Players such as LeBron James, Kevin Durant, and even more recent rookies such as Andrew Wiggins, have spoiled us. We reside in a time when succeeding immediately is the norm. Outside of seven-footers, we are conditioned to think that if a player struggles early in his career, it is a sign of monumental underachievement.
Maybe that is fair. Or, maybe, we shouldn’t use a group of extremely good players to form a fictional young player projector scale, in which we use players’ early years in the NBA to tell the rest of the world how good a player is, or how good he is going to be.
Everyone develops at different speeds. That is worth noting.
For the parents in the audience here, one of your kids might have been able to go on the potty quicker than the other. That doesn’t mean that the latter is going to be dumb, a criminal, or some sort of deviant down the road. S/he just might not be ready for the big stage that is the toilet life.
It could be as simple as that. Our expectations of Rivers — coupled with a lack of success this early in his career — have made many of us judge him before he is the player he will eventually be. This can be applied to several younger players in the league, but the spotlight has been on the son of Doc Rivers for so long, we have come to the conclusion that he has failed us — and we all know that hell hath no fury like someone not living up to other people’s expectations.

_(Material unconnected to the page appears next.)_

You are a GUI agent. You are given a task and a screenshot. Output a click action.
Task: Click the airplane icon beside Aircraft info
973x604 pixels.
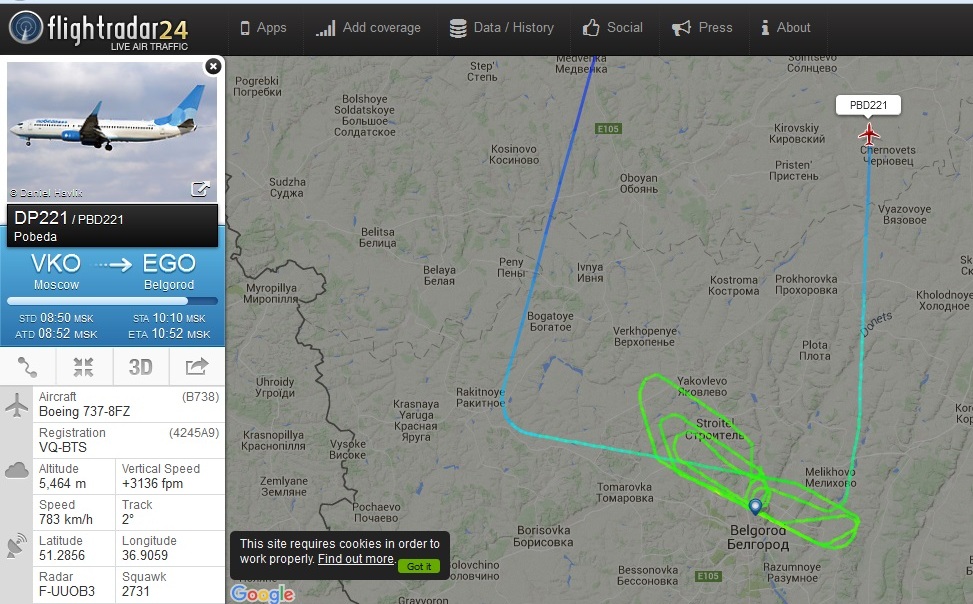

There isn’t really proof that Austin Rivers is going to be good, though. A few good games in the playoffs would certainly be jumping the gun of coming to that particular endgame. However, the NBA playoffs are where good players are supposed to shrink, and where iffy-at-best types are no longer seeing minutes.

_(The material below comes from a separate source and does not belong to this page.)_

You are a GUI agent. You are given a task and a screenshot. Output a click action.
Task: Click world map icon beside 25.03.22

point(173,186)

Rivers, on the other hand, has been playing above his averages. Now shooting .412 from the floor; over .460 beyond the arc; and being given the keys to the Clippers while their best player, Chris Paul, had to sit a game due to injury, Rivers is producing at levels which aren’t normal for a “bad” player.
There was no reason to expect good things from Rivers in these playoffs. Even after the infamous #AustinRiversGame (Game 4 at San Antonio), most of us viewed that as an anomaly… for good reason, too. The entire point of an #AustinRiversGame hashtag was the absurdity of it all. He doesn’t belong, or at least he isn’t supposed to.
Then Game 1 of the Clippers’ series against Houston began, which felt like months since the infamous hashtag game, and Rivers played, well, like a good basketball player. Not great, but certainly not below competent, and even more certainly better than average. He wasn’t a liability, but an asset.
Seriously, that was an NBA playoff conference semifinal, where lesser players are meant to fade into oblivion. Rivers looked like he belonged. Heck, he looked better than simply looking like he belonged — he looked like he mattered.
None of that means anything as far as his long-term success is concerned. It is silly to use the limited vacuum of eight games — not all of which he played well in — and parlay that into some idea that he is going to be a terrific NBA player.
What we could do, though, is start to kick the tires on the idea that he isn’t an abomination of a player, nor a guy we should regularly trash on the mean streets of Twitter. I mean that — Rivers could still be a player so young in his basketball development that he is just learning how to use his skill set at a higher level.
Is Austin Rivers good? Certainly not yet. However, he isn’t bad, either. He is floating around somewhere in the middle, but in a space much better than any of us has given him credit for, and his career is still just getting started.